NM-SpMM: Accelerating Matrix Multiplication Using N:M Sparsity with GPGPU

TL;DR

This paper tackles the high resource demands of deploying dense DL models by leveraging N:M sparsity to convert dense GEMMs into semi-sparse SpMM. It introduces NM-SpMM, a flexible vector-wise N:M sparsity implementation for GPUs, underpinned by a systematic top-down performance analysis and a hierarchical blocking framework combined with sparsity-aware optimizations.
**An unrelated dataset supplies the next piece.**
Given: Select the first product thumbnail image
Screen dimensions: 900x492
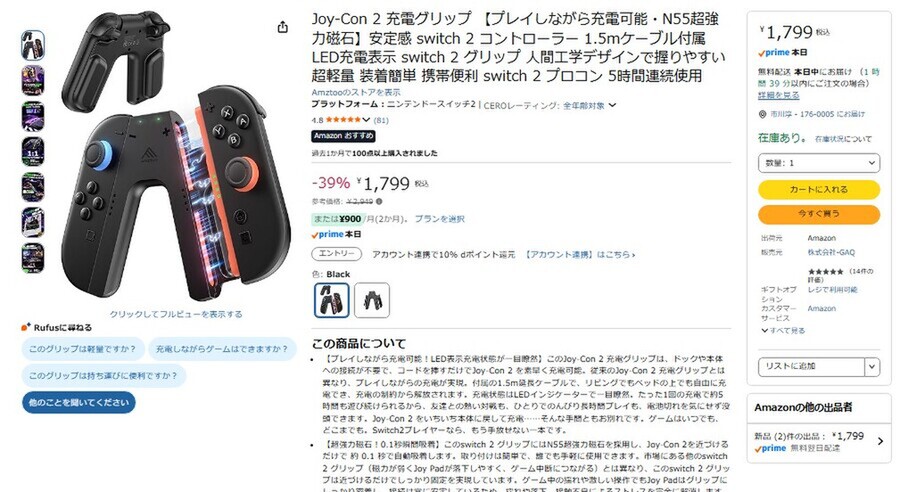Looking at the screenshot, I should tap(33, 45).
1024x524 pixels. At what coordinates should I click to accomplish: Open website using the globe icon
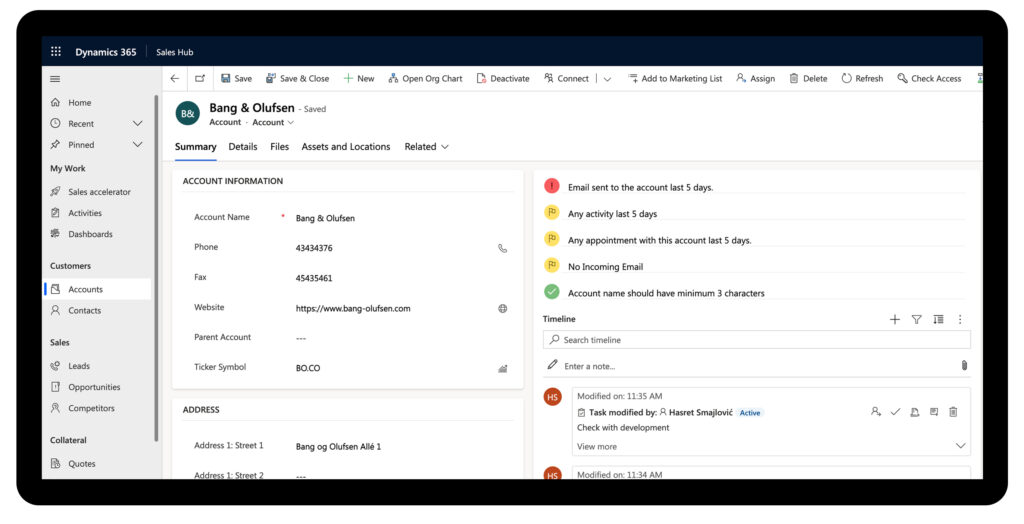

The approach achieves near-peak performance across sparsity levels, significantly outperforming state-of-the-art dense and sparse baselines (e.g., up to 2.1× faster than nmSPARSE and 1.4×–6.3× faster than cuBLAS), and is released as open source. The work demonstrates how careful data locality, memory-footprint reduction, and latency-hiding pipelines can unlock the practical benefits of N:M sparsity for real-world neural network inference.

Abstract

Deep learning demonstrates effectiveness across a wide range of tasks. However, the dense and over-parameterized nature of these models results in significant resource consumption during deployment. In response to this issue, weight pruning, particularly through N:M sparsity matrix multiplication, offers an efficient solution by transforming dense operations into semi-sparse ones. N:M sparsity provides an option for balancing performance and model accuracy, but introduces more complex programming and optimization challenges. To address these issues, we design a systematic top-down performance analysis model for N:M sparsity. Meanwhile, NM-SpMM is proposed as an efficient general N:M sparsity implementation. Based on our performance analysis, NM-SpMM employs a hierarchical blocking mechanism as a general optimization to enhance data locality, while memory access optimization and pipeline design are introduced as sparsity-aware optimization, allowing it to achieve close-to-theoretical peak performance across different sparsity levels. Experimental results show that NM-SpMM is 2.1x faster than nmSPARSE (the state-of-the-art for general N:M sparsity) and 1.4x to 6.3x faster than cuBLAS's dense GEMM operations, closely approaching the theoretical maximum speedup resulting from the reduction in computation due to sparsity. NM-SpMM is open source and publicly available at https://github.com/M-H482/NM-SpMM.

Paper Structure

This paper contains 20 sections, 6 equations, 10 figures, 3 tables.

Figures (10)

  • Figure 1: An example demonstrates how vector-wise N:M sparsity works, where $N=2$, $M=4$, and the vector length $L=4$.
  • Figure 2: Overview of the Workflow and Internals of NM-SpMM.
  • Figure 3: A hierarchical pipeline of the NM-SpMM GPU implementation.
  • Figure 4: Offline pre-processing of the index matrix in high sparsity scenarios: obtaining $col\_info$, rearranging indices, and changing the data layout. During computation, online packing of $A_s$ reduces memory footprint and enhances arithmetic intensity.
  • Figure 5: Pipeline of NM-SpMM for moderate sparsity scenario: utilizing computation instructions to mask latency of load instructions from global memory to shared memory.